The 2023 Skills Canada National Competition (SCNC) witnessed over 550 competitors attend the event in Winnipeg from May 25 to May 26. The event was intended to draw attention to the skilled trades sector and allow future workers to discover more about the trades and what they can bring to their careers. As a national, multi-trade competition, students and apprentices from across Canada were welcome to participate in more than 45 skilled trade challenges.

Many individuals from the categories had previously won gold medals in various skilled trades competitions in the country. However, the SCNC is the only multi-trade and technology competition in Canada. “Events like the Skills Canada National Competition encourage Canadian youth to discover skilled trade and technology careers through interactive activities and find their passion. It also allows us to raise awareness of these important and lucrative careers to our future skilled workforce,” said Shaun Thorson, chief executive officer of Skills/Compétences Canada.

Industry leaders and experts along with Canadian government officials attended the SCNC. Some of the exhibitions and events that competitors and attendees could participate in included the Skills Symposium, Skills Showcase featuring Indigenous peoples, the Empowering Women in the Trades initiative, and technology activities. The Skills Symposium was a networking event that allowed government and educational professionals to meet and connect. The Empowering Women in Trades initiative welcomed women leaders in the industry to network and discuss their careers in the skilled trades sector.

Approximately 250 medals were awarded to the top competitors in six categories, including manufacturing and engineering, and construction. Here are some of the winners in the manufacturing and engineering, cabinetmaking, and construction categories:

Industry Competitors

CNC Machining Medalist: Ethan McCallum, Ontario
(On the Left: Ethan McCallum)

Ethan McCallum, a first-year mechanical technician and precision skills student at Ontario’s Georgian College, took home gold for CNC Machining at the SCNC. “The feeling of taking first place in this event is amazing. I’m grateful to have been able to perform so well alongside some of the top students in the province,” He explained. “I spent countless hours working in the shop and computer lab to prepare for the competition, and I made lots of mistakes throughout the training process. Ultimately, I learned from those mistakes, and I was able to continuously improve my skills with a lot of support from faculty.” McCallum represented Team Ontario at the competition and was mentored by his college professor, Brett Austin, to prepare for the process.
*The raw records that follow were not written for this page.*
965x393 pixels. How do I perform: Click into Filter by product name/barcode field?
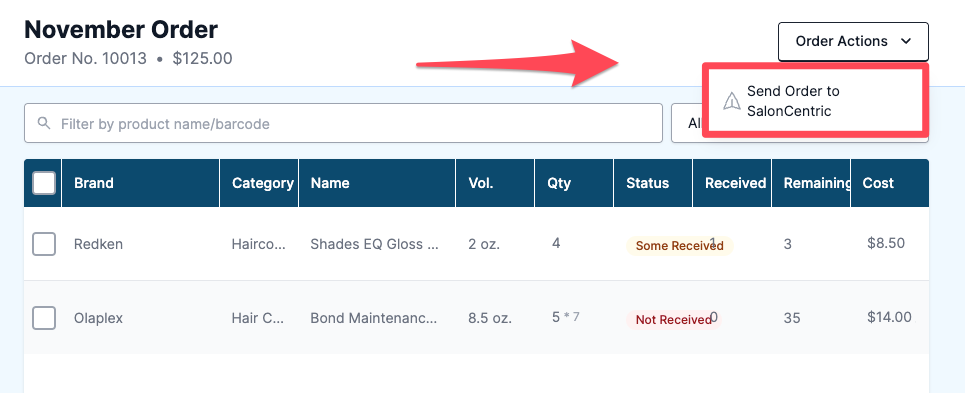(343, 124)
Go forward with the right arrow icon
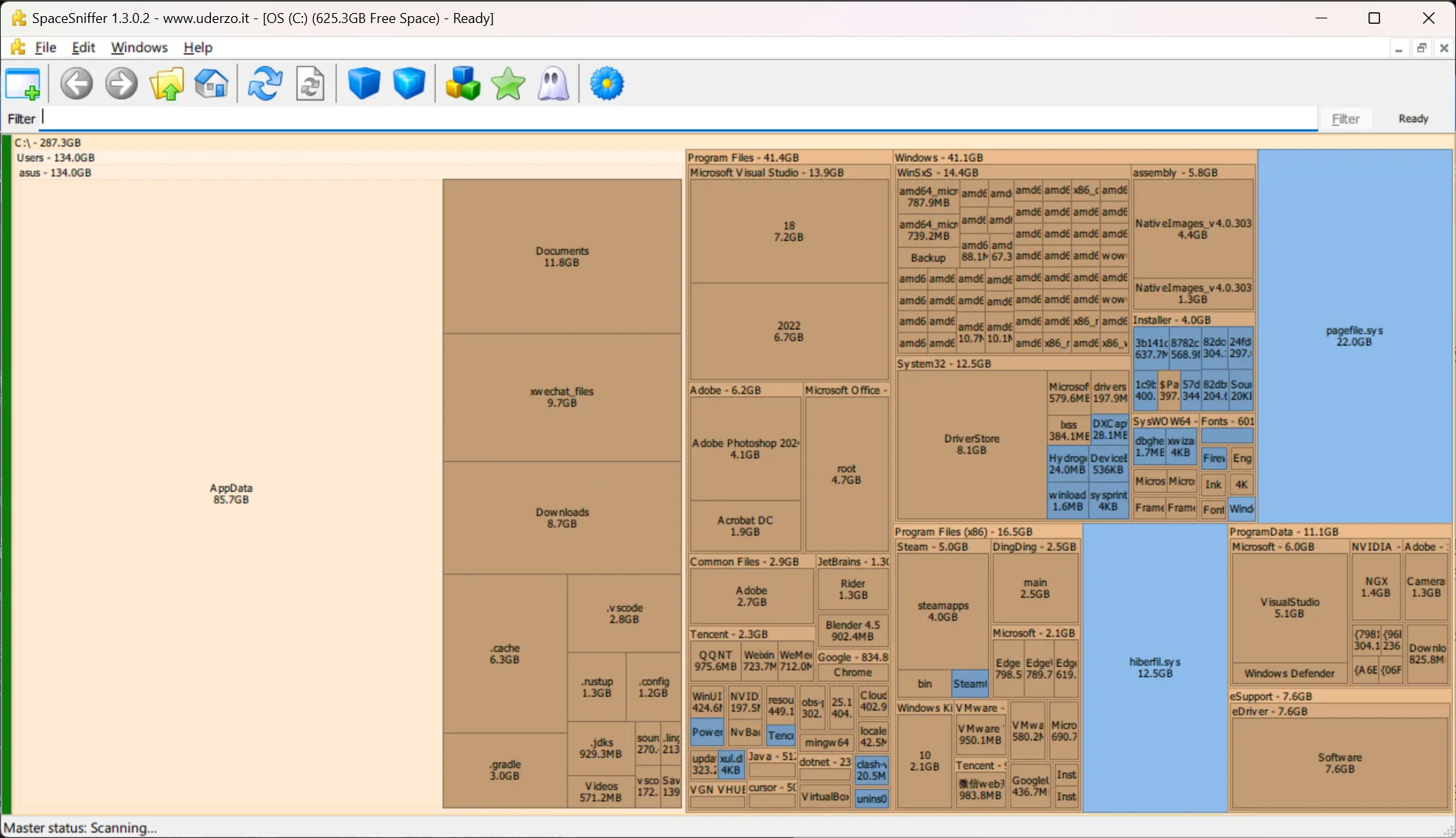This screenshot has height=838, width=1456. click(x=121, y=84)
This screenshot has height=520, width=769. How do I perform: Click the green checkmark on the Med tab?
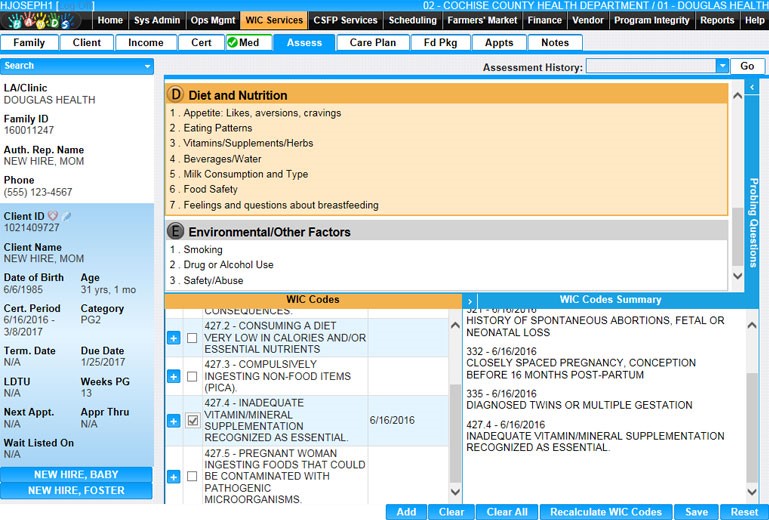tap(232, 43)
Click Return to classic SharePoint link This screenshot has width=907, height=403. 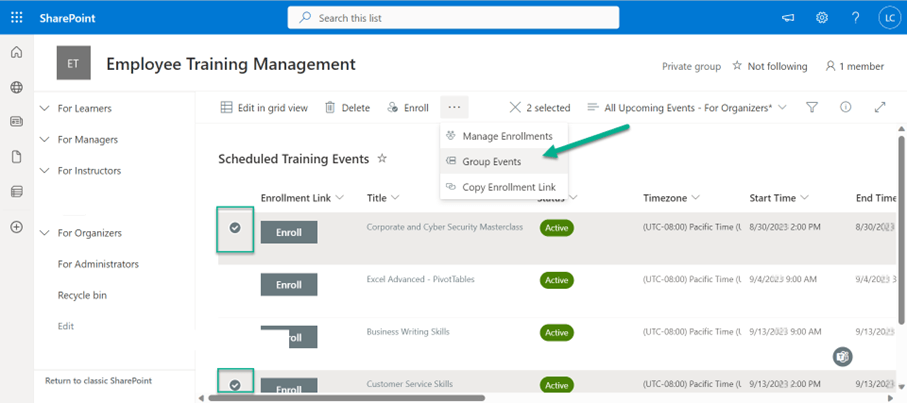(99, 380)
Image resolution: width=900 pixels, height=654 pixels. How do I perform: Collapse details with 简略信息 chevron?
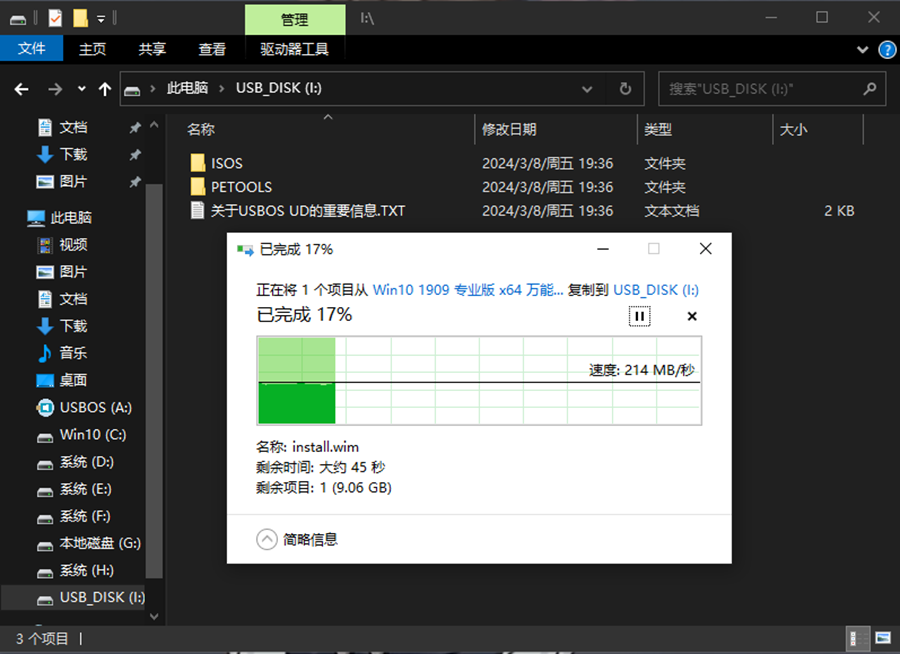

Mobile Robotics Medalists: Daniel Hie & Aaron MacLaggan, New Brunswick

(Bronze medalists: Daniel Hie and Aaron MacLaggan)
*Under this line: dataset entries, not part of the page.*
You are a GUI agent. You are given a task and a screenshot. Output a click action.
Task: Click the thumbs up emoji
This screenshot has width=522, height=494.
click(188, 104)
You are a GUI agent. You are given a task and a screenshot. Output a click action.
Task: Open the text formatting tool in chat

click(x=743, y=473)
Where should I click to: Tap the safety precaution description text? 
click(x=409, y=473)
Daniel Hie and Aaron MacLaggan are both students of Bernice MacNaughton High School in New Brunswick. They were awarded the Bronze Medal for Mobile Robotics from the SCNC. Industrial mobile robotics have swiftly become key to modernizing the world of manufacturing. The machinery is programmed to perform tasks in a manufacturing facility usually for stationery and workbench applications.

Cabinetmaking Medalist: Derrick Penner, Manitoba

Derrick Penner, a post-secondary student at Red River College Polytechnic in Winnipeg, won Gold for his showing at the SCNC 2023. This is Penner’s second consecutive win in the category and he was also selected for the RBC ‘Best of Region’ award at the event. His love for woodworking dates back to his time spent as a child working with his grandfather. Penner then began building and realized his love for working with his hands.
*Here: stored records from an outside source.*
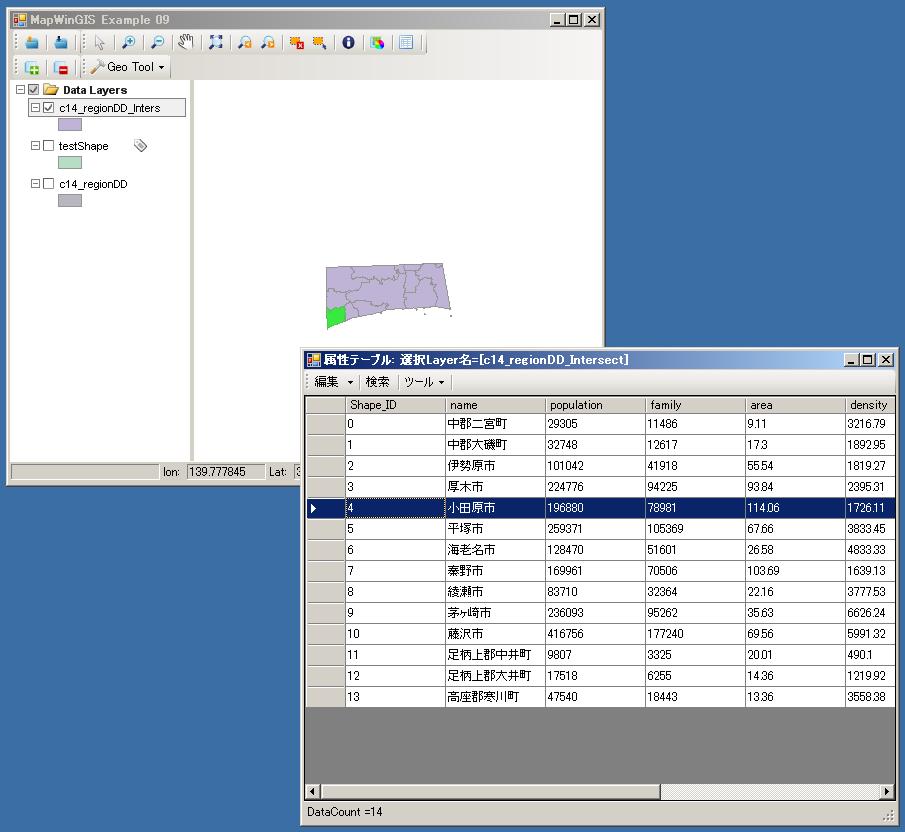Enable the testShape layer checkbox
Screen dimensions: 905x832
click(48, 146)
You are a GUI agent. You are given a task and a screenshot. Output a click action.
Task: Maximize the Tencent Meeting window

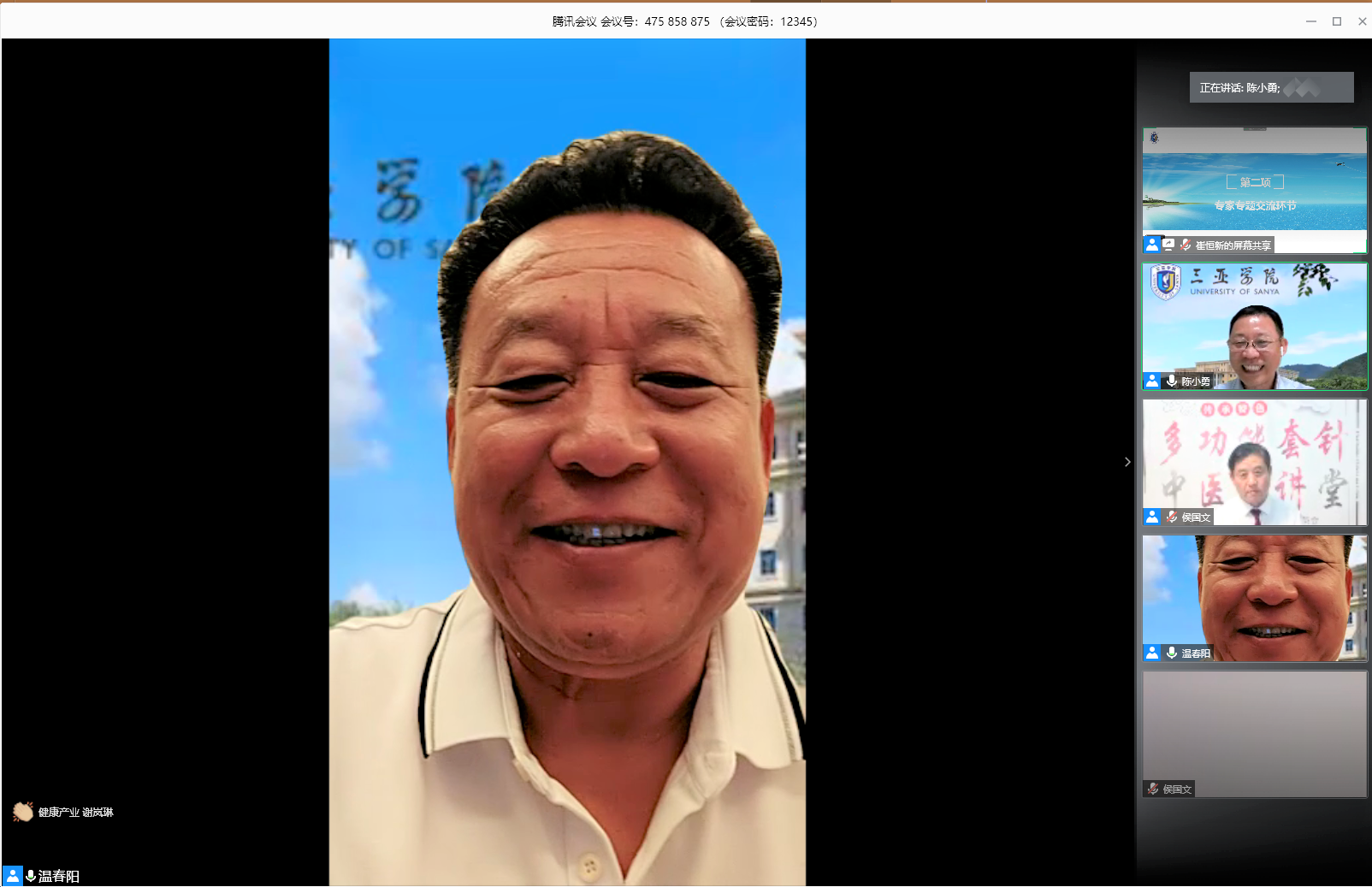[x=1337, y=21]
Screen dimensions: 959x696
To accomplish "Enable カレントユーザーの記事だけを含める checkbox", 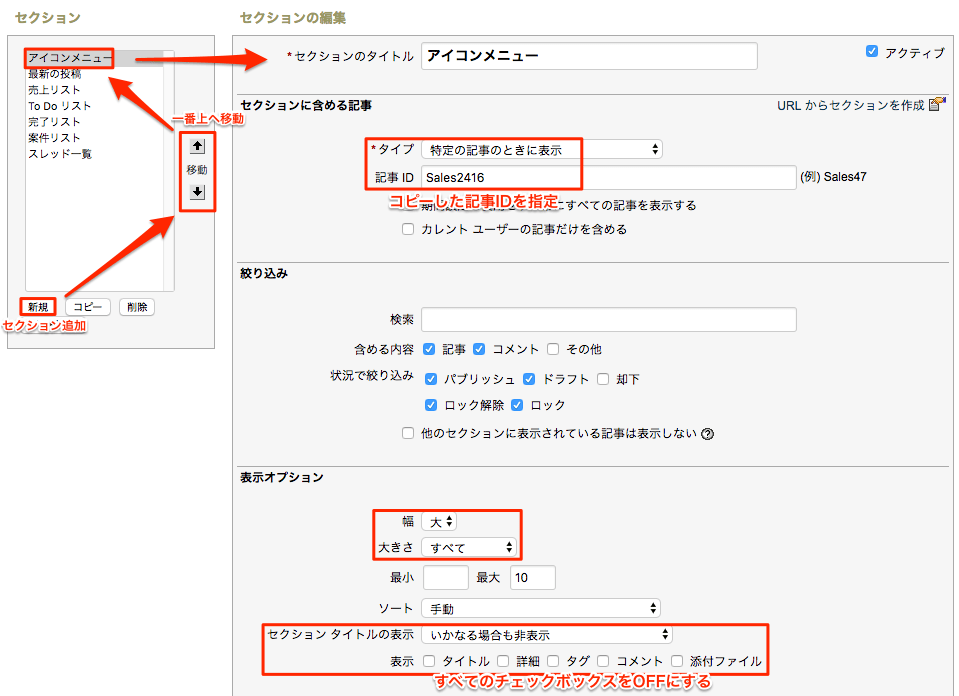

Speaking about the SCNC competition, he noted, “The project we had to build was a standing cabinet. We had the box with the cabinet. We had crown molding around it. We had a styled door with lighter corners and a diamond veneer pattern on the door panel. We also had legs with different joints that we had to use for joining the different parts of the legs together.” The most difficult aspect of the project, according to Penner, was the dovetails and legs. “I was practicing those at home for a week or two before the competition and couldn’t quite get them 100% where I wanted them, but I just did my best.”  Penner plans to acquire his Red Seal certification after he completes college and continues to work in the cabinetmaking industry.